Results from the LightGBM predict method, are not the same as after evaluate method.

jpmml / jpmml-lightgbm

Java library and command-line application for converting LightGBM models to PMML

GNU Affero General Public License v3.0

174 stars 58 forks source link

Results from the LightGBM predict method, are not the same as after evaluate method. #33

Closed ogrygorian-clgx closed 4 years ago

ogrygorian-clgx commented 4 years ago

I'm creating the lightgbm.basic.Booster from the previously trained and saved to file LightGBM model. After that, I'm doing a prediction using "predict" method.
From the same file with saved LightGBM model I'm creating a pmml using "jpmml-lightgbm" library and doing prediction using "evaluate" method.
Compare results and they are not the same. What can be the reason of this behavior?

vruusmann commented 4 years ago

What can be the reason of this behavior?

Most likely, an incomplete and/or invalid feature specification.

I understand that the original LightGBM model was trained using the low-level "Training API", and it was later wrapped manually to be compatible with "Scikit-Learn API"? Did you pay attention to the representation of missing values (NaN, -999, -1, 0, something else), encoding of categorical features (as integers, as strings), etc.

For comparison, train a LightGBM model using "Scikit-Learn API" form scratch, and everything should work as advertised.

If you're able to provide a reproducible example where the JPMML stack is unable to reproduce LightGBM predictions for a dense dataset of continuous features only (ie. no missing values, no categorical features), then it would be something that I'd be interested in looking into. Right now it's an obscure human operator error.

ogrygorian-clgx commented 4 years ago

@vruusmann Thank you for the fast response. I'm sorry, I don't train the model and can't answer all your questions. My part was to create pmml from the model and use it in the Java app. But what I can see from the incoming data, that they have "NaN" instead of missing values. Do you have any suggestions about how the null values should be treated to work better with jpmml?

vruusmann commented 4 years ago

they have "NaN" instead of missing values.

According to (J)PMML conventions, NaN is an invalid value, not a missing value.

Do you have any suggestions about how the null values should be treated to work better with jpmml?

The representation of missing values is PMML engine specific. For example, the JPMML-Evaluator library treats a null reference as a missing value:

Map<FieldName, Object> arguments = new LinkedHashMap<>();
arguments.put(FieldName.create("MyField"), null);

As a first step, you should filter your input data and replace all Double.NaN and Float.NaN values with null references.

I assume that right now all predictions are wrong for data records that contain NaN values. How about the other data records? Are they correct or not?

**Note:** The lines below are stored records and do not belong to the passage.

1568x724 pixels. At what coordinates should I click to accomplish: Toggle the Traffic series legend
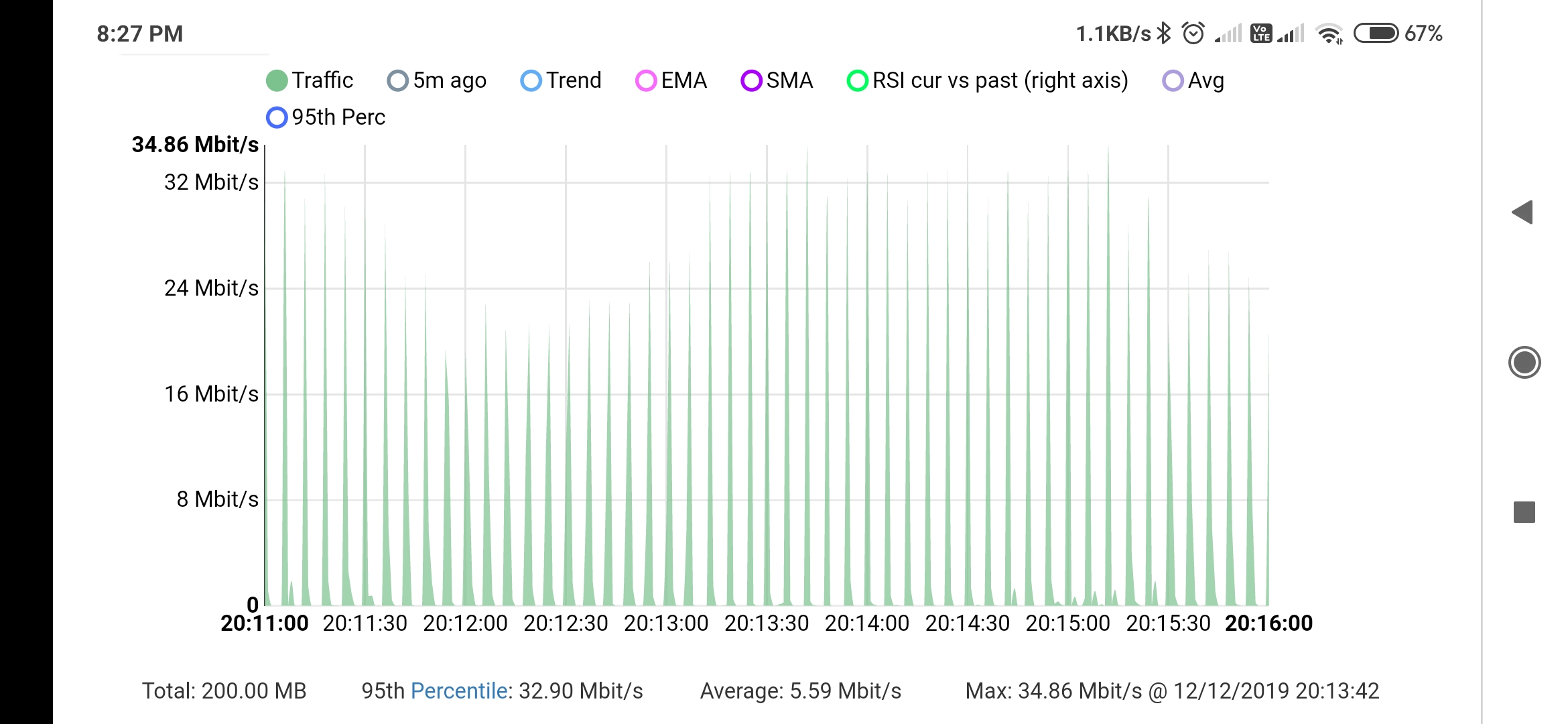(x=310, y=80)
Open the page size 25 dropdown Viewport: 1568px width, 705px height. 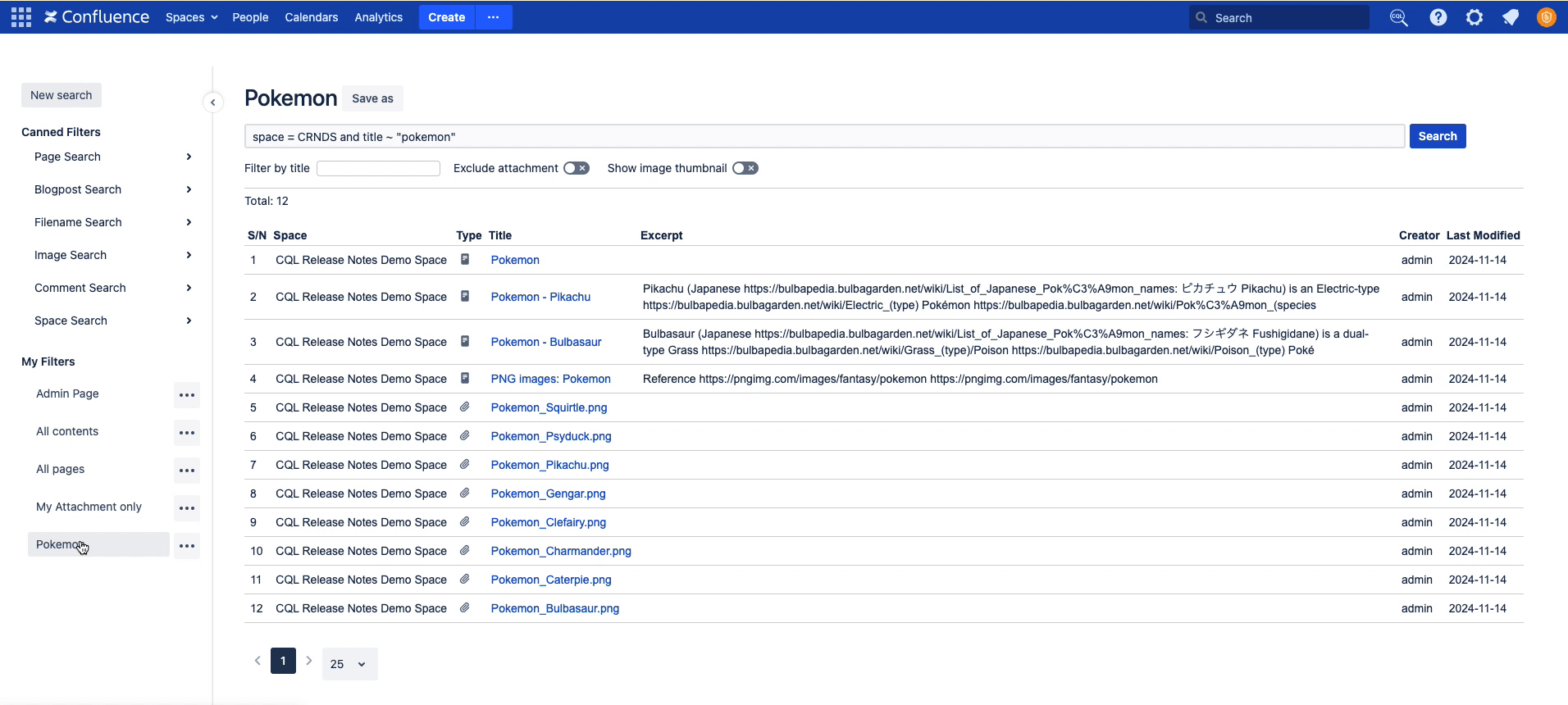coord(349,664)
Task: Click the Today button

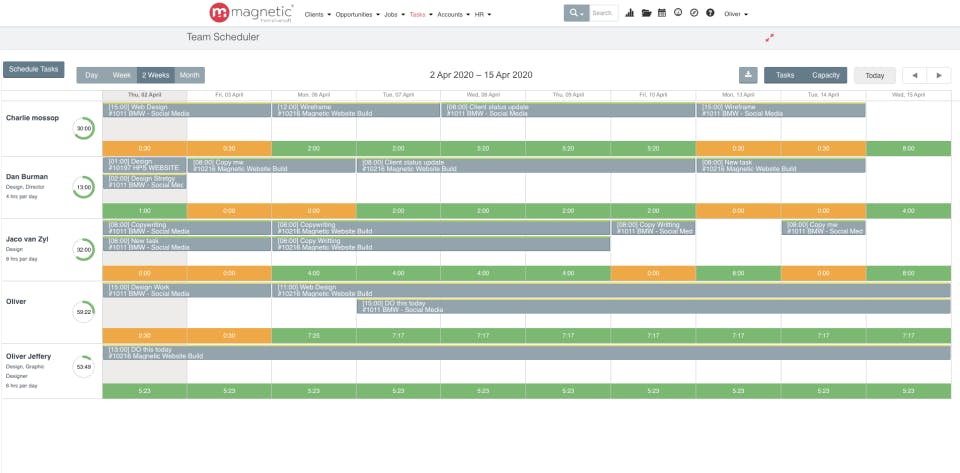Action: (x=874, y=75)
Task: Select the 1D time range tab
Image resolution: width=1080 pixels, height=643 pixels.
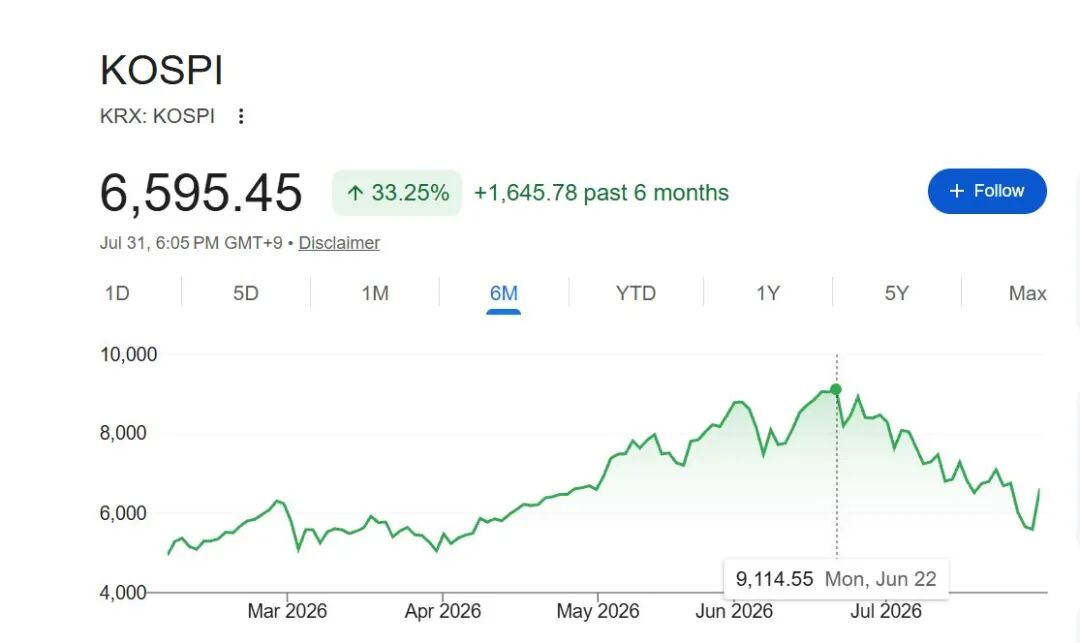Action: pos(117,293)
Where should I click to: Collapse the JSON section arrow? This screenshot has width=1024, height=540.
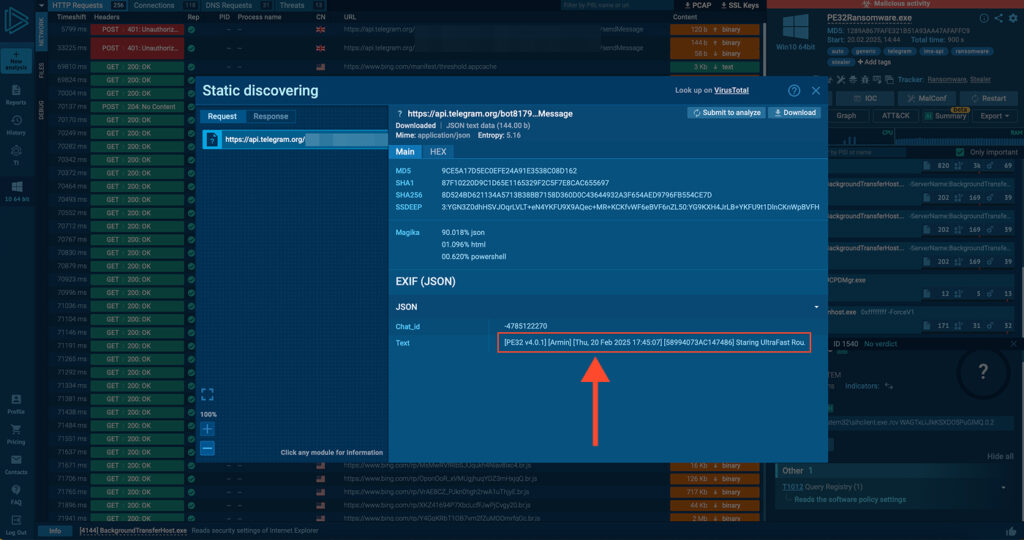[x=816, y=307]
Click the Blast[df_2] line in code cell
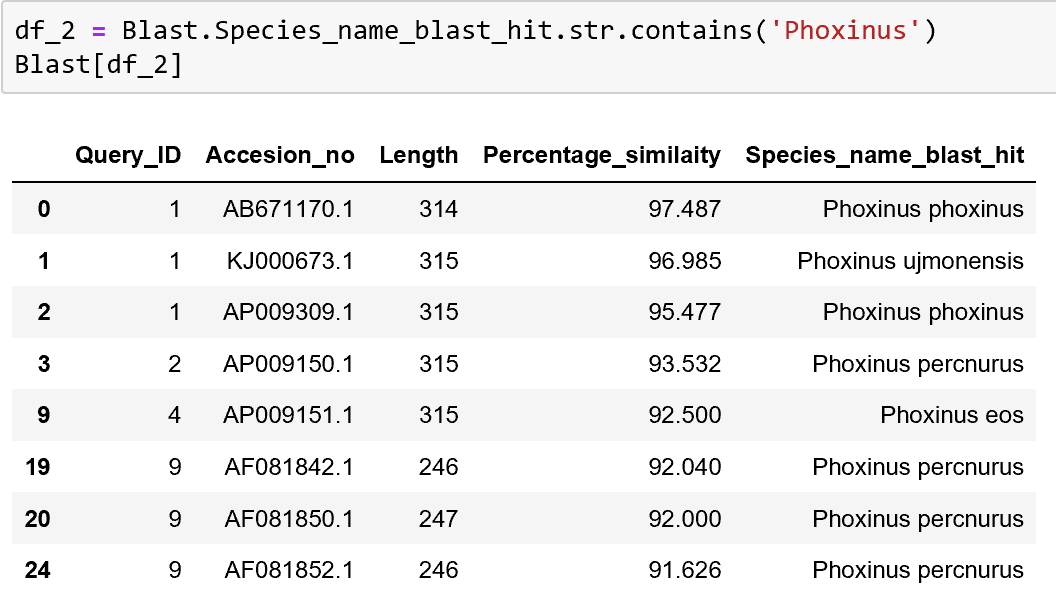Viewport: 1056px width, 601px height. 98,65
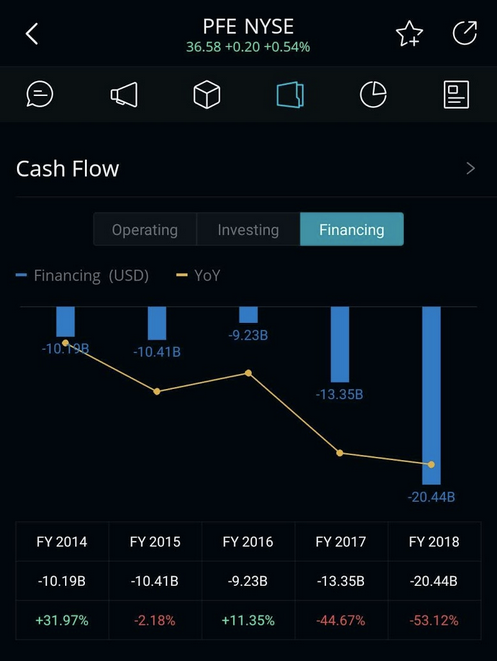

ogrygorian-clgx commented 4 years ago

@vruusmann Thank you very much for the advice. I'll try that. I believe, that all data records contain NaN values. So hopefully it'll help.

vruusmann commented 4 years ago

If you were using Scikit-Learn based LightGBM-to-PMML conversion workflow, then you could declare that all invalid values (here NaN values) should be automatically converted to missing values using the sklearn2pmml.decoration.(Categorical|Continuous)Domain decorators:

pipeline = PMMLPipeline([
  ("mapper", DataFrameMapper([
    ("MyContinuousField", ContinuousDomain(invalid_value_treatment = "as_missing"))
  ])),
  ("classifier", LGBMClassifier())
])
pipeline.fit(X, y, categorical_feature = ..)

This way, the PMML document would contain the following markup:

<MiningModel>
  <MiningSchema>
    <MiningField name="MyContinuousField" invalidValueTreatment="asMissing"/>
  </MiningSchema>
</MiningModel>

This MiningField@invalidValueTreatment attribute value would cause the model to perform this NaN -> null replacement automatically for you. In other words, you could send the original unfiltered dataset into the model, and there should be correct predictions coming out.

Reference: http://dmg.org/pmml/v4-3/MiningSchema.html

ogrygorian-clgx commented 4 years ago

@vruusmann I've changed all NaN values to null and results after evaluation are the same as after SparkMl prediction. Thank you very much for the suggestion. One more question not related to jpmml-lightgbm. I was trying to use jpmml-transpiler library, but it didn't work for me. I think it was because of the size of my models' file. It is 2-3 Mb. Is there any way to use jpmml-transpiler in this case? Or I should create an issue in the jpmml-transpiler repo?

vruusmann commented 4 years ago

I've changed all NaN values to null and results after evaluation are the same as after SparkMl prediction.

That's what I suspected. Anyway, this is a rather common problem (with no good default workaround mechanism on the (J)PMML side), so it's nice to have everything documented here - can point other people to this thread in the future.

I was trying to use jpmml-transpiler library, but it didn't work for me. I think it was because of the size of my models' file.

Yes, you should open a separate issue on the JPMML-Transpiler project about that. The command-line application doesn't have any restrictions (it was only at the REST web service level). Anyway, paste your exception stack trace there, and I'll explain what's going on.